Background: Relaxation of the corpus cavernosum plays an important role in penile erection. Previous studies have suggested that nitric oxide (NO) appears to be the most important relaxant involved in the erection process. The aim of the present study was to evaluate the effect of cholestasis in nNOS and eNOS activity of corpus cavernosum.
Methods: forty-two adult male Sprague-Dawley rats were divided equally into seven groups: control, sham operated, 2-, 7-, and 14-day bile duct-ligated animals, 7-day bile duct-ligated chronically treated with L-NAME (3mg/kg/day, i.p.) and 7-day bile duct-ligated animals chronically treated with Naltrexone (20 mg/kg/day, i.p.). The animals in each group were killed and the cavernosal tissues analyzed histologically by light and transmission electron microscopy, with NOS activity detected on NANC nerves and endothelium using an NADPH-diaphorase staining technique.
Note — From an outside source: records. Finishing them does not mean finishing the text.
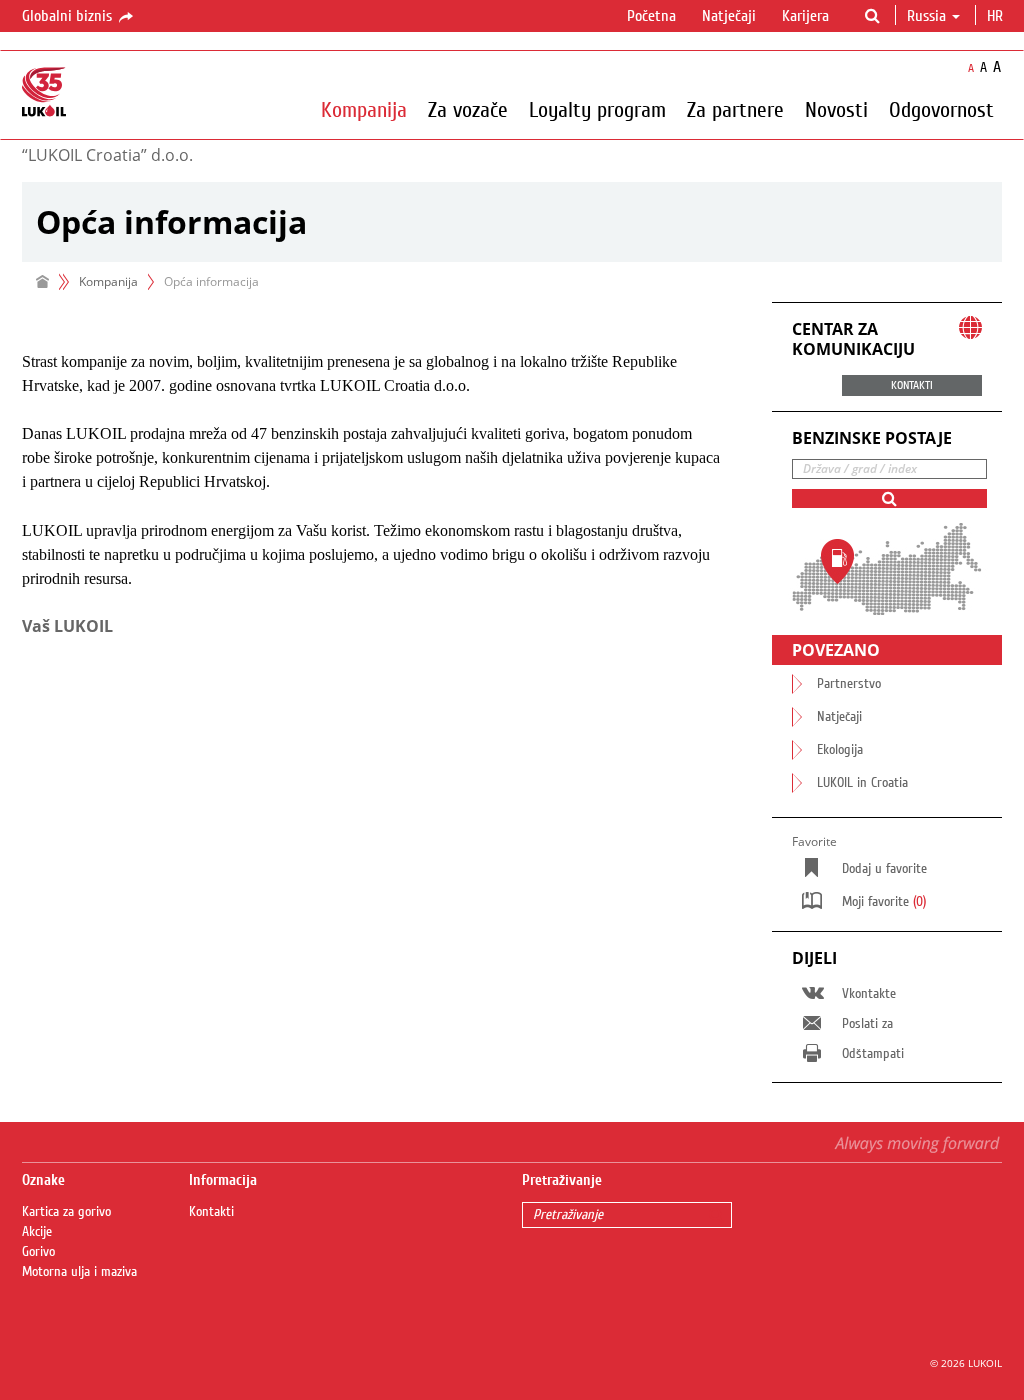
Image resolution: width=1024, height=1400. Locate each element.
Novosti (836, 109)
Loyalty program (597, 109)
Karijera (805, 16)
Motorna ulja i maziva (79, 1272)
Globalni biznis (69, 16)
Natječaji (729, 16)
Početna (651, 16)
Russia (926, 16)
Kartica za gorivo (66, 1212)
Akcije (37, 1232)
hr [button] (997, 16)
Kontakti (211, 1212)
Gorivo (38, 1252)
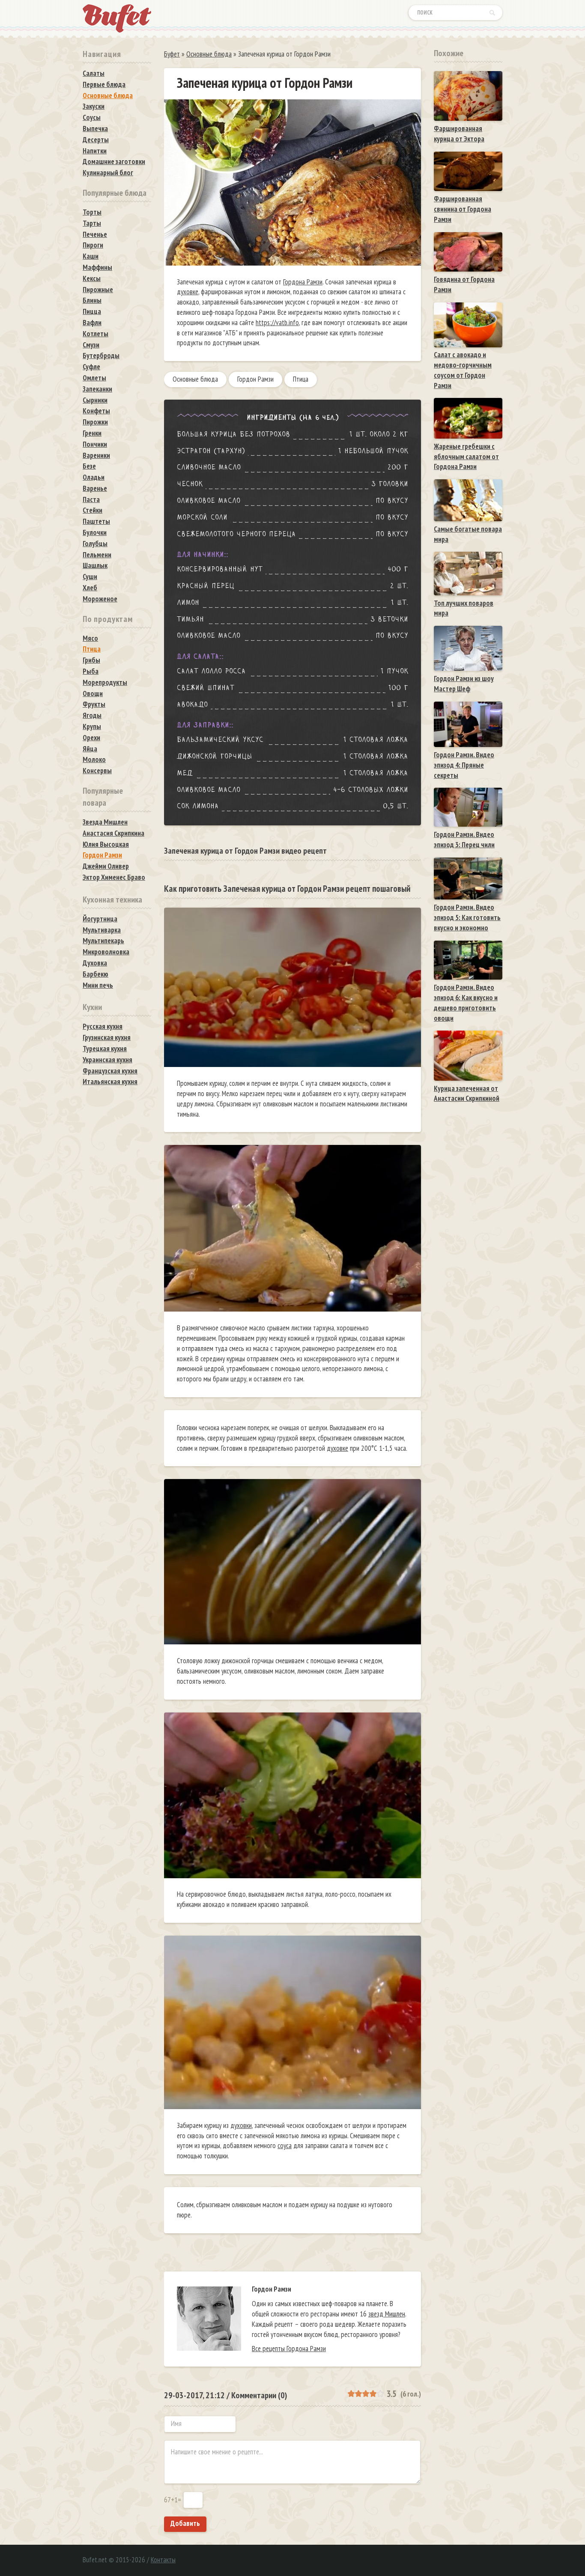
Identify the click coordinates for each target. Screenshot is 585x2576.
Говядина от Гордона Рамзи (464, 284)
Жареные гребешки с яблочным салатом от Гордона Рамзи (466, 457)
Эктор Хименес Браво (114, 877)
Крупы (92, 726)
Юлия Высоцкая (106, 844)
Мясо (90, 638)
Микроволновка (106, 951)
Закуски (93, 106)
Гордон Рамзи (255, 379)
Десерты (96, 139)
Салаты (93, 73)
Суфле (91, 366)
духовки (241, 2125)
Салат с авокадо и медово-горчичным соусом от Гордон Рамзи (463, 370)
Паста (91, 499)
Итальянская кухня (110, 1081)
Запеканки (97, 389)
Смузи (91, 345)
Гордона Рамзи (302, 282)
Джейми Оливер (106, 866)
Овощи (93, 693)
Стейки (92, 510)
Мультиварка (102, 930)
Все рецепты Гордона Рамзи (289, 2348)
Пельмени (97, 554)
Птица (300, 379)
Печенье (95, 234)
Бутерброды (101, 355)
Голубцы (95, 543)
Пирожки (95, 422)
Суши (90, 576)
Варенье (95, 488)
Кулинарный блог (108, 172)
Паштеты (96, 521)
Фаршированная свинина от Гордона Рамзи (462, 209)
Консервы (97, 770)
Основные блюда (195, 379)
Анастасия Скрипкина (113, 833)
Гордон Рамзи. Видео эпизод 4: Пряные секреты (464, 765)
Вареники (96, 455)
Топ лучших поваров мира (463, 608)
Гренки (92, 433)
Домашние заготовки (114, 161)
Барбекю (95, 974)
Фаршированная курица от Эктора (459, 133)
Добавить (185, 2523)
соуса (285, 2145)
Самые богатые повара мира (468, 534)
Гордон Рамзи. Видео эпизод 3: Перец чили (464, 839)
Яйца (90, 748)
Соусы (92, 117)
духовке (187, 291)
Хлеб (90, 587)
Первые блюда (104, 84)
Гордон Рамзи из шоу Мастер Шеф (464, 683)
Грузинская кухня (107, 1037)
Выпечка (95, 128)
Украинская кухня (107, 1059)
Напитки (95, 150)
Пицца (92, 311)
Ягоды (92, 715)
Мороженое (100, 599)
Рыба (90, 671)
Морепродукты (105, 682)
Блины (92, 300)
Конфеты (96, 410)
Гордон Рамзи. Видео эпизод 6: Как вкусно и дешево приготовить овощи (466, 1002)
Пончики (95, 444)
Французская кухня (110, 1071)
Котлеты (95, 333)
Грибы (91, 660)
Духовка (95, 963)
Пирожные (98, 289)
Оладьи (93, 477)
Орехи (91, 737)
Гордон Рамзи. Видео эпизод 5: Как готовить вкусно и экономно (467, 917)
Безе (89, 466)
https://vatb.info (277, 322)
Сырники (95, 400)
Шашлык (95, 565)
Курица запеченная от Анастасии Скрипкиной (466, 1093)
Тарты (92, 223)
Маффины (97, 267)
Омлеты (94, 378)
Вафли (92, 322)
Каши (90, 256)
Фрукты (94, 704)
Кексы (92, 278)
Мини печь (98, 985)
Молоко (94, 759)
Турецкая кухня (105, 1048)
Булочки (95, 532)
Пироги (93, 245)
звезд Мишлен (386, 2314)
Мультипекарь (103, 940)
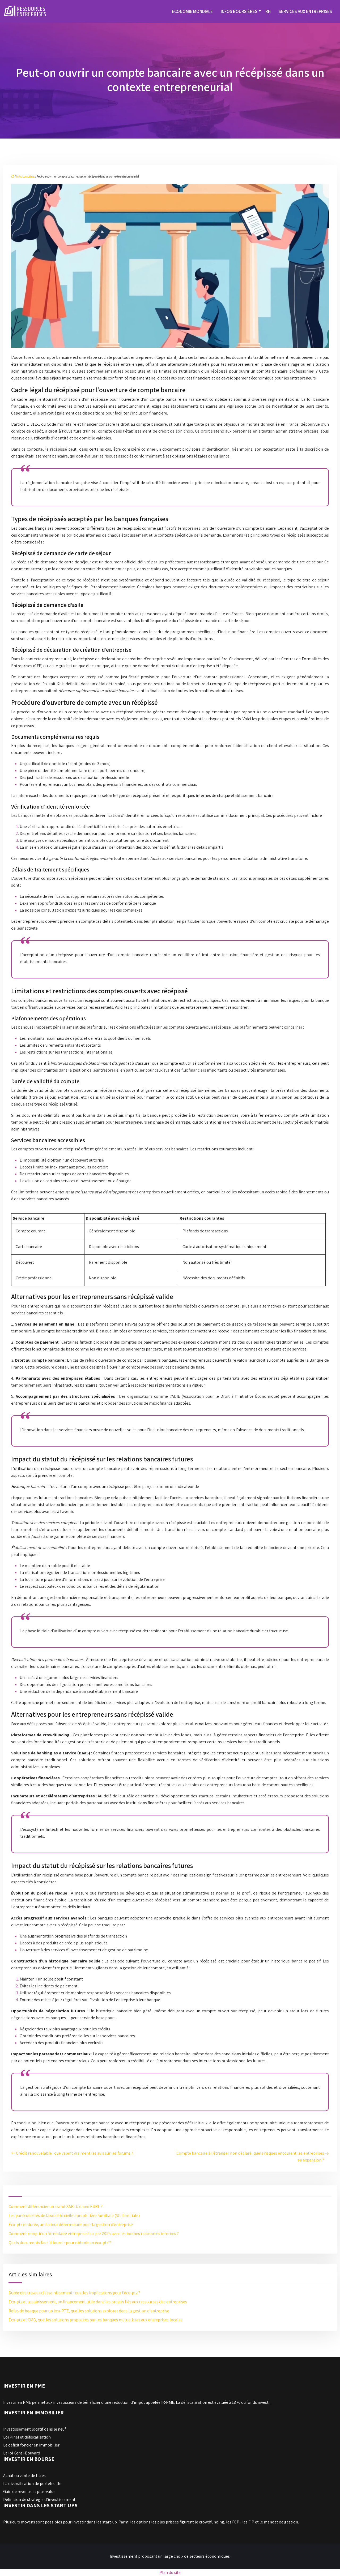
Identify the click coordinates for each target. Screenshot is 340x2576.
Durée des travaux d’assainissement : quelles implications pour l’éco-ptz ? (74, 2292)
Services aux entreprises (305, 11)
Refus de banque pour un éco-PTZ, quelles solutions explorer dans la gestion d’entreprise (88, 2311)
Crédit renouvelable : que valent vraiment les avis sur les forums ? (74, 2153)
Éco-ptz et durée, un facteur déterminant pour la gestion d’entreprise (70, 2224)
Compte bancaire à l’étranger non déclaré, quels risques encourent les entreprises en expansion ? (250, 2156)
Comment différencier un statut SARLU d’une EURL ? (55, 2206)
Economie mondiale (192, 11)
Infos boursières (239, 11)
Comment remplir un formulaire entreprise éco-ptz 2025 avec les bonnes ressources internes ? (93, 2233)
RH (268, 11)
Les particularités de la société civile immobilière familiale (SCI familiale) (74, 2215)
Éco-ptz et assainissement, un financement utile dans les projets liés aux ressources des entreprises (97, 2302)
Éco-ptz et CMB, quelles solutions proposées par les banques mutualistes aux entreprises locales (95, 2320)
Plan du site (170, 2572)
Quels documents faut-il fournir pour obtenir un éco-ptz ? (59, 2242)
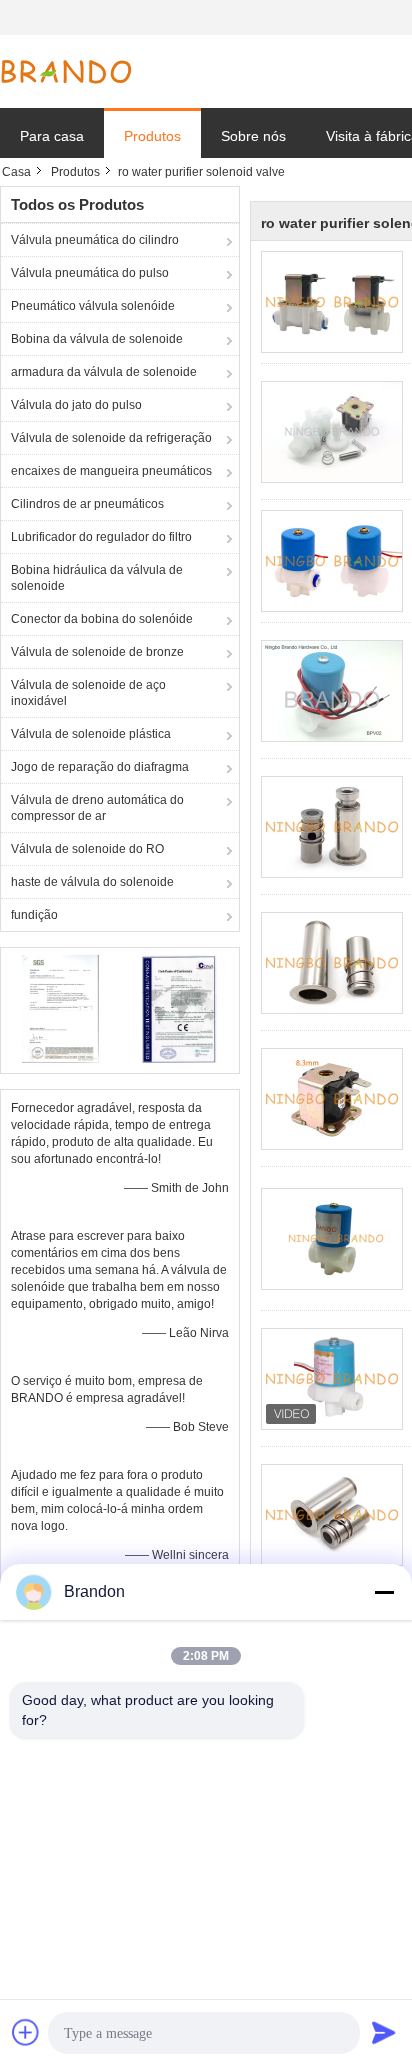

Results: our results showed that NADPH diaphorase staining in corporal NANC nerves and endothelium of sham-operated and control group had equal intensity. The staining was more intense in 2-day cholestatic rats than in control group, the staining intensity increased in 7-, and 14-day groups too. There were no significant differences between control group and 7-day cholestatic rats that had been treated chronically with L-NAME or Naltrexone.
Conclusions: These results state that in corpus cavernosum of cholestatic rats there is a time-dependent increase in NOS activity of the corporal NANC nerves and endothelium. inhibition of nitric oxide and endogenous opioids by L-NAME or Naltrexone during cholestasis may play a key role in preventing the adverse effects of cholestasis.